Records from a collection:
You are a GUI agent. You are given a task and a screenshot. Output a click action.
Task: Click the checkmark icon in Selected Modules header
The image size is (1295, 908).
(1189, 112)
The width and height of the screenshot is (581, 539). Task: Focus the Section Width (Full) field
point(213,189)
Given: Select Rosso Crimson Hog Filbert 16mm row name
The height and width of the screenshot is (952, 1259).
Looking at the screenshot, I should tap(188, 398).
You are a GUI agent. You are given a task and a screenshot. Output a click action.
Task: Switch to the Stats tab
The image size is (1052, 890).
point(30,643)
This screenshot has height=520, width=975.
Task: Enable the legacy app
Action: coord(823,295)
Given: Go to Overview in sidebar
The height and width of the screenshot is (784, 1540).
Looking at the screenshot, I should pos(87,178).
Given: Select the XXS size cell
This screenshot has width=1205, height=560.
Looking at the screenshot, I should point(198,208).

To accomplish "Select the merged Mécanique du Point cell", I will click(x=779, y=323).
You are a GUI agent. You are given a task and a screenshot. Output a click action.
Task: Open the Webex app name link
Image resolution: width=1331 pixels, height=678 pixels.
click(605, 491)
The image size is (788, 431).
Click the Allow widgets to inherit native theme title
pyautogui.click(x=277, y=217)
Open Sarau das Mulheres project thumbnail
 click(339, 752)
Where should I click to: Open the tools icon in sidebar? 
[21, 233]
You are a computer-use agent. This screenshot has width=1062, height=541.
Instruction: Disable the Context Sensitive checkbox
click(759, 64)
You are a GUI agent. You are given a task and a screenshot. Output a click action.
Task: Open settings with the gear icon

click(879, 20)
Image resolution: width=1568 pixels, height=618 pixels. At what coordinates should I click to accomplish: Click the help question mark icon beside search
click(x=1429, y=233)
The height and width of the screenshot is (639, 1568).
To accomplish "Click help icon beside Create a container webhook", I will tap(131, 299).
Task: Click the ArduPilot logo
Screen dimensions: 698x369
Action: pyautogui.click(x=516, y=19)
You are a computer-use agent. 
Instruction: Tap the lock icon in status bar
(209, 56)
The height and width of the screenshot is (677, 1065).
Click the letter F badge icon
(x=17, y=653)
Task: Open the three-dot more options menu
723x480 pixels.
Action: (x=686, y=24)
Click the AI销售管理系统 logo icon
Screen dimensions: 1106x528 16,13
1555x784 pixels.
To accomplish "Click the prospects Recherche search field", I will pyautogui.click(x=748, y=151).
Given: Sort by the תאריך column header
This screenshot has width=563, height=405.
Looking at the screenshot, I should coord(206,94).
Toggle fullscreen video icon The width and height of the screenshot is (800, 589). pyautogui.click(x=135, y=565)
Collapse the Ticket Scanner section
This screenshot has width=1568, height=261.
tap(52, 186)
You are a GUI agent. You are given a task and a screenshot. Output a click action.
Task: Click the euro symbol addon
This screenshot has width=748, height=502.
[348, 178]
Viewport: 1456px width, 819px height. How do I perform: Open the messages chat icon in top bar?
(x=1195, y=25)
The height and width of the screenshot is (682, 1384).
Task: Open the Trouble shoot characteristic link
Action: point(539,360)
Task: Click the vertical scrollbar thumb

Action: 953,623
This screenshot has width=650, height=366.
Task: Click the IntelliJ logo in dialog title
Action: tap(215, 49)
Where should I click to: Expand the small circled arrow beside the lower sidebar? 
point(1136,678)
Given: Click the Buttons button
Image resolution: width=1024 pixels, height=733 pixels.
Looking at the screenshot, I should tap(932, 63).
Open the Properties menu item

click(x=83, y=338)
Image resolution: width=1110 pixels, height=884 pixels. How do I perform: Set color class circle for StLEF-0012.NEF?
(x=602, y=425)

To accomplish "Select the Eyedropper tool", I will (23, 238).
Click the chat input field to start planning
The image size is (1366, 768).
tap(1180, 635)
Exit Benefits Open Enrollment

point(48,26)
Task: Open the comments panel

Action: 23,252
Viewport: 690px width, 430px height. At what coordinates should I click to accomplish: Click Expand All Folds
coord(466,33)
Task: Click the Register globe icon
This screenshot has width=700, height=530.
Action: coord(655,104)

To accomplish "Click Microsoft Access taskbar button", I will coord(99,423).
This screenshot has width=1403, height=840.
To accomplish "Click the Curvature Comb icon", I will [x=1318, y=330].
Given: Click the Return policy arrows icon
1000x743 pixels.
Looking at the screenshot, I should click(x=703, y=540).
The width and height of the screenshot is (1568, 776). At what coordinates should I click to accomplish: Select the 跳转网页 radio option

- [WHAT THE TASK REQUIRES]: Your answer should be every entry above, repeated exactly.

- [RESPONSE BELOW]:
You are a GUI agent. You are given a task and a screenshot. Output a click action.
Task: Click the checkmark icon in Selected Modules header
The image size is (1295, 908).
(1189, 112)
The width and height of the screenshot is (581, 539). Task: Focus the Section Width (Full) field
point(213,189)
Given: Select Rosso Crimson Hog Filbert 16mm row name
The height and width of the screenshot is (952, 1259).
Looking at the screenshot, I should tap(188, 398).
You are a GUI agent. You are given a task and a screenshot. Output a click action.
Task: Switch to the Stats tab
The image size is (1052, 890).
point(30,643)
This screenshot has height=520, width=975.
Task: Enable the legacy app
Action: coord(823,295)
Given: Go to Overview in sidebar
The height and width of the screenshot is (784, 1540).
Looking at the screenshot, I should pos(87,178).
Given: Select the XXS size cell
This screenshot has width=1205, height=560.
Looking at the screenshot, I should point(198,208).

To accomplish "Select the merged Mécanique du Point cell", I will click(x=779, y=323).
You are a GUI agent. You are given a task and a screenshot. Output a click action.
Task: Open the Webex app name link
Image resolution: width=1331 pixels, height=678 pixels.
click(605, 491)
The image size is (788, 431).
Click the Allow widgets to inherit native theme title
pyautogui.click(x=277, y=217)
Open Sarau das Mulheres project thumbnail
 click(339, 752)
Where should I click to: Open the tools icon in sidebar? 
[21, 233]
You are a computer-use agent. This screenshot has width=1062, height=541.
Instruction: Disable the Context Sensitive checkbox
click(759, 64)
You are a GUI agent. You are given a task and a screenshot. Output a click action.
Task: Open settings with the gear icon

click(879, 20)
Image resolution: width=1568 pixels, height=618 pixels. At what coordinates should I click to accomplish: Click the help question mark icon beside search
click(x=1429, y=233)
The height and width of the screenshot is (639, 1568).
To accomplish "Click help icon beside Create a container webhook", I will tap(131, 299).
Task: Click the ArduPilot logo
Screen dimensions: 698x369
Action: pyautogui.click(x=516, y=19)
You are a computer-use agent. 
Instruction: Tap the lock icon in status bar
(209, 56)
The height and width of the screenshot is (677, 1065).
Click the letter F badge icon
(x=17, y=653)
Task: Open the three-dot more options menu
723x480 pixels.
Action: (x=686, y=24)
Click the AI销售管理系统 logo icon
Screen dimensions: 1106x528 16,13
1555x784 pixels.
To accomplish "Click the prospects Recherche search field", I will pyautogui.click(x=748, y=151).
Given: Sort by the תאריך column header
This screenshot has width=563, height=405.
Looking at the screenshot, I should coord(206,94).
Toggle fullscreen video icon The width and height of the screenshot is (800, 589). pyautogui.click(x=135, y=565)
Collapse the Ticket Scanner section
This screenshot has width=1568, height=261.
tap(52, 186)
You are a GUI agent. You are given a task and a screenshot. Output a click action.
Task: Click the euro symbol addon
This screenshot has width=748, height=502.
[348, 178]
Viewport: 1456px width, 819px height. How do I perform: Open the messages chat icon in top bar?
(x=1195, y=25)
The height and width of the screenshot is (682, 1384).
Task: Open the Trouble shoot characteristic link
Action: point(539,360)
Task: Click the vertical scrollbar thumb

Action: 953,623
This screenshot has width=650, height=366.
Task: Click the IntelliJ logo in dialog title
Action: tap(215, 49)
Where should I click to: Expand the small circled arrow beside the lower sidebar? 
point(1136,678)
Given: Click the Buttons button
Image resolution: width=1024 pixels, height=733 pixels.
Looking at the screenshot, I should tap(932, 63).
Open the Properties menu item

click(x=83, y=338)
Image resolution: width=1110 pixels, height=884 pixels. How do I perform: Set color class circle for StLEF-0012.NEF?
(x=602, y=425)

To accomplish "Select the Eyedropper tool", I will (23, 238).
Click the chat input field to start planning
The image size is (1366, 768).
tap(1180, 635)
Exit Benefits Open Enrollment

point(48,26)
Task: Open the comments panel

Action: 23,252
Viewport: 690px width, 430px height. At what coordinates should I click to accomplish: Click Expand All Folds
coord(466,33)
Task: Click the Register globe icon
This screenshot has width=700, height=530.
Action: coord(655,104)

To accomplish "Click Microsoft Access taskbar button", I will coord(99,423).
This screenshot has width=1403, height=840.
To accomplish "Click the Curvature Comb icon", I will [x=1318, y=330].
Given: Click the Return policy arrows icon
1000x743 pixels.
Looking at the screenshot, I should click(x=703, y=540).
The width and height of the screenshot is (1568, 776). At what coordinates should I click to accomplish: Select the 跳转网页 radio option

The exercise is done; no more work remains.